Task 1: Build a Webhook Receiver
Create an Express.js webhook receiver that:
- Accepts POST requests at
/webhooks/payments. - Validates HMAC-SHA256 signature using a shared secret.
- Parses the payload and stores the event.
- Returns 200 for valid webhooks, 401 for invalid signatures, 400 for malformed payloads.
- Deduplicates events by event ID.
Task 2: Signature Testing
Write tests that verify:
- Valid signature is accepted (generate proper HMAC with the shared secret).
- Missing signature header is rejected with 401.

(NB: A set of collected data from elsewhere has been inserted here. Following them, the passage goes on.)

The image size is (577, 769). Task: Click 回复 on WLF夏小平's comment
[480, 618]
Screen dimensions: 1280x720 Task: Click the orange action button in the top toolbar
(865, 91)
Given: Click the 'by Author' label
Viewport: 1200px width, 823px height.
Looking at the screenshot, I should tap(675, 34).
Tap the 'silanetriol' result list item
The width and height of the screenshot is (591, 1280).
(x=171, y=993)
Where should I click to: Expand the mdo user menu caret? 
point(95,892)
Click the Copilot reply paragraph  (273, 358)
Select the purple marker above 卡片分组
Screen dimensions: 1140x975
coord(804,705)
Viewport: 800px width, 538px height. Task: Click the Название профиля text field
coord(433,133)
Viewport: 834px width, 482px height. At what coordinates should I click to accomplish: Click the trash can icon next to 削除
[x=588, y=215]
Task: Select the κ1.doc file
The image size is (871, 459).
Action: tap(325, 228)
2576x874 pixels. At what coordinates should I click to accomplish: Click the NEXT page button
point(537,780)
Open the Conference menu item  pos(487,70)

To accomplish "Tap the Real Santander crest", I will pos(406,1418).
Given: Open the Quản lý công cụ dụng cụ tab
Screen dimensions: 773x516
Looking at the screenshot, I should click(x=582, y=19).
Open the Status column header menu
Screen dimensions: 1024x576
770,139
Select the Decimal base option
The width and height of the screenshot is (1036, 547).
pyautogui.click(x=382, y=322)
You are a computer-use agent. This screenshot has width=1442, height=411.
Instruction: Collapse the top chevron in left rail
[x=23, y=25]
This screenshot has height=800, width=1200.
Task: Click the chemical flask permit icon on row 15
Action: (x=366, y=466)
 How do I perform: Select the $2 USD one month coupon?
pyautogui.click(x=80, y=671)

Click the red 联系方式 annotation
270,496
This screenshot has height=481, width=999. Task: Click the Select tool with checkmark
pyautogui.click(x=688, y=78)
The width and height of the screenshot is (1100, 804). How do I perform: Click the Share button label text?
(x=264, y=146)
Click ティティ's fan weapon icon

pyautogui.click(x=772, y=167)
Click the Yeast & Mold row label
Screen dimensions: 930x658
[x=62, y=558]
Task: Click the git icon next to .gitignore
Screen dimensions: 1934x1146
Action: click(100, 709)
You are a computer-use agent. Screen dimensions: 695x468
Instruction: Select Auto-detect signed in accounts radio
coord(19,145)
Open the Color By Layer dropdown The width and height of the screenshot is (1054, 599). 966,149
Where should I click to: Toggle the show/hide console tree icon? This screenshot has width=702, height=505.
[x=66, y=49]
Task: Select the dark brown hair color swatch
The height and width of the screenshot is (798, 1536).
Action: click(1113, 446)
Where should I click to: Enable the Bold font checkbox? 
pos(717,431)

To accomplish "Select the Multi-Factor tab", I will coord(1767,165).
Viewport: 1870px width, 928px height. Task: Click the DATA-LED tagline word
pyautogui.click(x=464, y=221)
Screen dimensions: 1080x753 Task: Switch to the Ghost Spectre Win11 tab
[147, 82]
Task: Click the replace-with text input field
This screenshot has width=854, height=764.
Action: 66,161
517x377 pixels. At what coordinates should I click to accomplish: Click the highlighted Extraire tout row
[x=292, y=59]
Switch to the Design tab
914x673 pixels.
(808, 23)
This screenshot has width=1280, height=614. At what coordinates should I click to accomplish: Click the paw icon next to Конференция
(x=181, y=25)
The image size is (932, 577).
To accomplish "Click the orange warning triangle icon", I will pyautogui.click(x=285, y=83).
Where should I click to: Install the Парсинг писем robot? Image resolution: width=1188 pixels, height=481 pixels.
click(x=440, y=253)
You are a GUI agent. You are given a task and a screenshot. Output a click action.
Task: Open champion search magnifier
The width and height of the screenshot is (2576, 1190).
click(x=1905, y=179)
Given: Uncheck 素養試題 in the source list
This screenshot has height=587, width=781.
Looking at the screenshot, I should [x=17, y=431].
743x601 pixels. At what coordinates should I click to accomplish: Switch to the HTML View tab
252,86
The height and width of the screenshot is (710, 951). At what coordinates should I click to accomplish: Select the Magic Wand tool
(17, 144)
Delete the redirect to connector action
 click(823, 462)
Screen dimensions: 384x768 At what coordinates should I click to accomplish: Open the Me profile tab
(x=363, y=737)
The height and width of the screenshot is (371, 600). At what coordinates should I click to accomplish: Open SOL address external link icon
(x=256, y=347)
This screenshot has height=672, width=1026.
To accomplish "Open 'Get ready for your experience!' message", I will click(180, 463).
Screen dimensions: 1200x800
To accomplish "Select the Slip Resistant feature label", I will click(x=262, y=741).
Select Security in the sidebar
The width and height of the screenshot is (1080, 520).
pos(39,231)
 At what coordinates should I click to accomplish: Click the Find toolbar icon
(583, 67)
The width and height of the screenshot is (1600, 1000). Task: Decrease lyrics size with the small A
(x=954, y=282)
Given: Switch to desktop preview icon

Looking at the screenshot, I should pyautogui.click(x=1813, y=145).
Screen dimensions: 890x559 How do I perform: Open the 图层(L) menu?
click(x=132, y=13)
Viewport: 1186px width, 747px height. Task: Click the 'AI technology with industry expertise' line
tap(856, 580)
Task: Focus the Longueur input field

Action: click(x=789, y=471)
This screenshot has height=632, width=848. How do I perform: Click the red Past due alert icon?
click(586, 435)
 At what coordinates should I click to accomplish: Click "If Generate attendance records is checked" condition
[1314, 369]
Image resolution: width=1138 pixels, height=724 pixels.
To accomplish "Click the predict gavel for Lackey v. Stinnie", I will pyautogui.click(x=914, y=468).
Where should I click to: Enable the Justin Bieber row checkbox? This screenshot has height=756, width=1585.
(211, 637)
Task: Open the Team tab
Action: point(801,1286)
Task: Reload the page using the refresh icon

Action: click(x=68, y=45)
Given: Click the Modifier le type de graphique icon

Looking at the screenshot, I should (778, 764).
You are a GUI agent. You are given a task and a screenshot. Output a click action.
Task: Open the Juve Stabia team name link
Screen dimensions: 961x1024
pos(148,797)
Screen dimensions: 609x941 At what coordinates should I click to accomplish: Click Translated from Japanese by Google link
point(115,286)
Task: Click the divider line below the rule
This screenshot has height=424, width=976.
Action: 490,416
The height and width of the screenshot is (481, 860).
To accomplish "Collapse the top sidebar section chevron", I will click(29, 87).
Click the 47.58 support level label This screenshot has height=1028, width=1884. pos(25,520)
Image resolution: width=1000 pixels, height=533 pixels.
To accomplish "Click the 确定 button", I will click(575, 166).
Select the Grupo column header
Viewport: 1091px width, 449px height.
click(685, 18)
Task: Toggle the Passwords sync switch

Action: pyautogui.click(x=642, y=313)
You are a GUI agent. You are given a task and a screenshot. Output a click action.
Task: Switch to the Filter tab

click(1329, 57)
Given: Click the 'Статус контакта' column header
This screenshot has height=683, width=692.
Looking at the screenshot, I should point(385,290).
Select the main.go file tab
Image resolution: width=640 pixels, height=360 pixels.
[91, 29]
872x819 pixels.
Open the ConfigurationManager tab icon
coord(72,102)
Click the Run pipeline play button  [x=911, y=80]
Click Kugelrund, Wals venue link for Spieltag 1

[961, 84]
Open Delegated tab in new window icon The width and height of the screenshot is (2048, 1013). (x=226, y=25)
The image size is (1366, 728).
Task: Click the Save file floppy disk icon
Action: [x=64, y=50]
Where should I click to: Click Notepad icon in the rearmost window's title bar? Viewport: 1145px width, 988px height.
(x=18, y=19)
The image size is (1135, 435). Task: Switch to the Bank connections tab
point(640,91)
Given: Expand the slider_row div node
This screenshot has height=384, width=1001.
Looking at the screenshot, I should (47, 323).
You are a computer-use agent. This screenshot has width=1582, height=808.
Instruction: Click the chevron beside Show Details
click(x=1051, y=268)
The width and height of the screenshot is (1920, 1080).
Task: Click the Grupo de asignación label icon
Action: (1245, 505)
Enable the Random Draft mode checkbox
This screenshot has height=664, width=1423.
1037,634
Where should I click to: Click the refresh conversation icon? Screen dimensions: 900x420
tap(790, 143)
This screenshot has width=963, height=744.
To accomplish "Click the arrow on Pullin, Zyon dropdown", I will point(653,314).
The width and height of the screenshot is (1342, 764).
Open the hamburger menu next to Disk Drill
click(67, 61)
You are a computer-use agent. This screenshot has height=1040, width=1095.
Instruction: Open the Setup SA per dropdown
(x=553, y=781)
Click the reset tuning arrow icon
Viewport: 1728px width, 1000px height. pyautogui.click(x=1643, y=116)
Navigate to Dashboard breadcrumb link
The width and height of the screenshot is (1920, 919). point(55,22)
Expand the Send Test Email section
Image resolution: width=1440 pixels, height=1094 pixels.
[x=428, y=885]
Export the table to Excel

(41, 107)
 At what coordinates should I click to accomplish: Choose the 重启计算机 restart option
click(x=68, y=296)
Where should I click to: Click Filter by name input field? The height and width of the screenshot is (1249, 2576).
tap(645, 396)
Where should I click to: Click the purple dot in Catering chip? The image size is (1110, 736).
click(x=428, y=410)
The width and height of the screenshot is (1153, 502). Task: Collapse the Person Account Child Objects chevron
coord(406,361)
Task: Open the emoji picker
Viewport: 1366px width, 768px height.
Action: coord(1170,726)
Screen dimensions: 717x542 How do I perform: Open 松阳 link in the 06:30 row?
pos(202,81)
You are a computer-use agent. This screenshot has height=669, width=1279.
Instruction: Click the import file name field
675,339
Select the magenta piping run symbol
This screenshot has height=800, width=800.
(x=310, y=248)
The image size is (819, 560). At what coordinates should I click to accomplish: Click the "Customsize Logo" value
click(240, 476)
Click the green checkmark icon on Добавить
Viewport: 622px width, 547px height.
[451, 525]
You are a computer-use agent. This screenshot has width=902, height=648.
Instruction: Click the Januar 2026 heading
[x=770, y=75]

- Invalid signature is rejected with 401.
- Tampered payload (valid signature but modified body) is rejected.
Task 3: Idempotency Testing
- Send the same event 5 times.
- Verify only 1 record is created in the database.
- Verify all 5 requests return 200 (not just the first).
Task 4: Error Scenario Testing
- Send a malformed JSON payload — verify 400 response.
- Send a valid payload but simulate database failure — verify the receiver queues for retry.
- Send events out of order — verify the system handles it.
Task 5: Load Testing Webhooks
Some providers send many webhooks in bursts (e.g., batch processing):
- Send 100 webhooks in rapid succession (concurrent).
- Verify all 100 are received and processed.
- Verify no data corruption from concurrent processing.
Deliverables
- Webhook receiver code with signature verification.
- Test suite covering all scenarios.
- Report documenting test results and any issues found.